Around 75% of our world is illuminated by fluorescent lighting and
there is a desire to replace the mercury filled fluorescent light
tube with the more efficient solid-state light emitting diode
technology. Prior art LED fluorescent tube replacements usually
include a multitude of linearly arranged LEDs facing downward along
the length of a printed circuit board inside a translucent tube
which produces the appearance of bright spots (point source of
glare). There is a desire to provide a LED light tube and power
supply circuit which has a long life expectancy, has a dimming
feature, is resistant to vibration failure, consumes low amounts of
power, produces a more natural light, functions in cold
environments, is highly reliable, makes the retrofit cost
affordable, creates a uniform light output, and is not irritating
to the eyes while producing an antiglare feature. None of the prior
art designs or solutions to improve the directional light output of
fluorescent light tube retrofits using LED technology create an
antiglare light output which is uniform and not irritating to the
eyes. Some prior art U.S. LED technology patents have up to eight
pages of prior art references. Dispersing LED light directly at
objects results in harsh and uneven lighting and the appearance of
bright spots from the high lumen output of the LED and the narrow
viewing angle of the LEDs. The preferred embodiments of the
reflective LED light tube assembly provide an even light source
wherein the emitted light is not irritating to the eyes and the
lumen output of the LEDs is not reduced from an opaque enclosure or
lens.
Some of the preferred embodiments, using the reflective LED light
tube assembly's end caps with electrode bi-pins, have the same
physical dimensions, as required under international standards, for
fluorescent tubes and fluorescent fixtures.
OBJECTS OF THE INVENTION
The main object of the present invention is to provide a
fluorescent tube replacement using efficient light emitting diode
(LED) technology using a reflective LED light tube assembly wherein
the light produced is not irritating to the eyes when looked at
directly or indirectly and where the light produced is uniform.
It is another object of the present invention to provide a
fluorescent tube replacement using efficient light emitting diode
(LED) technology using a reflective LED light tube assembly that
does not reduce the lumen output of the light emitting diodes.
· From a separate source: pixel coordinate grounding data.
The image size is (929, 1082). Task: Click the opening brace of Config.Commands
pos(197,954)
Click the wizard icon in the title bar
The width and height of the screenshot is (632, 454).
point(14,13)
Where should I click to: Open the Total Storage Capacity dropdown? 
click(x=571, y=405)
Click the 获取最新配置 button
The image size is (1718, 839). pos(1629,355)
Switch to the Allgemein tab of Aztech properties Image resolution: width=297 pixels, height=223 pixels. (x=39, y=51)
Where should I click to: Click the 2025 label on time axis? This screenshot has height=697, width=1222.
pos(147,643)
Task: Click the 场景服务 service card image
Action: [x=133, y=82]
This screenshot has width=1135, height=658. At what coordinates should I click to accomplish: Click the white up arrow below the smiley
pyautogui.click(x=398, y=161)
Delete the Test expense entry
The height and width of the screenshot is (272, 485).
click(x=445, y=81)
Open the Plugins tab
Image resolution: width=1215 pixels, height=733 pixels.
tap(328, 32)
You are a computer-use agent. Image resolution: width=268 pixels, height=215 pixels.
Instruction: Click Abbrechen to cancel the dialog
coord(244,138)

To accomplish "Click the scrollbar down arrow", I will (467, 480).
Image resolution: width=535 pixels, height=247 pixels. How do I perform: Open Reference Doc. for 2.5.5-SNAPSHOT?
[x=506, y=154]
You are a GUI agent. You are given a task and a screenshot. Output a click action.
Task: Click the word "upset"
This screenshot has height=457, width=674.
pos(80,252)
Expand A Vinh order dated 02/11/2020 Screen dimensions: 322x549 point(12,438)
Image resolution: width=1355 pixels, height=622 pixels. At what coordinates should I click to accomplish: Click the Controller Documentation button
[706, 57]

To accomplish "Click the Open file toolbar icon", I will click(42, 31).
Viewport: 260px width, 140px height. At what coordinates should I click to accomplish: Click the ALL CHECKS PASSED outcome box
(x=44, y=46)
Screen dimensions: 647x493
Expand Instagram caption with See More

It is still another object of the present invention to provide a
fluorescent tube replacement using efficient light emitting diode
(LED) technology using a reflective LED light tube assembly wherein
the power supply circuit of the reflective LED light tube assembly
is powered by alternating current.
It is yet another object of the present invention to provide a
fluorescent tube replacement using efficient light emitting diode
(LED) technology using a reflective LED light tube assembly wherein
the lumen output is adjustable.
It is a further object of the present invention to provide a
fluorescent tube replacement using efficient light emitting diode
(LED) technology using a reflective LED light tube assembly wherein
the heat generated by the light emitting diodes is dissipated using
a heat dissipating printing circuit board and thermoelectric
cooling technology to reduce the operating temperature of the LEDs,
increase the LEDs' functional lifetime, and to maintain the LEDs'
high lumen output.
It is also an object of the present invention to provide a
fluorescent tube replacement using efficient light emitting diode
(LED) technology using a reflective LED light tube assembly wherein
both parallel LED printed circuit boards are powered from only one
end of the reflective LED light tube assembly (a slight cost
reduction for manufacturing).
Finally, it is another object of the present invention to provide a
fluorescent tube replacement using efficient light emitting diode
(LED) technology using a reflective LED light tube assembly wherein
the surface of the printed circuit board, where the LEDs are
mounted, are covered with one or more photovoltaic panels for
producing electricity.
These and other objects and advantages of the present invention are
provided within this patent application.
SUMMARY OF THE INVENTION
The following summary is intended to highlight and introduce some
aspects of the disclosed embodiments, but not to limit the scope of
the claims. Thereafter, a detailed description of illustrative
embodiments is presented which will permit one skilled in the
relevant art to make and use various embodiments.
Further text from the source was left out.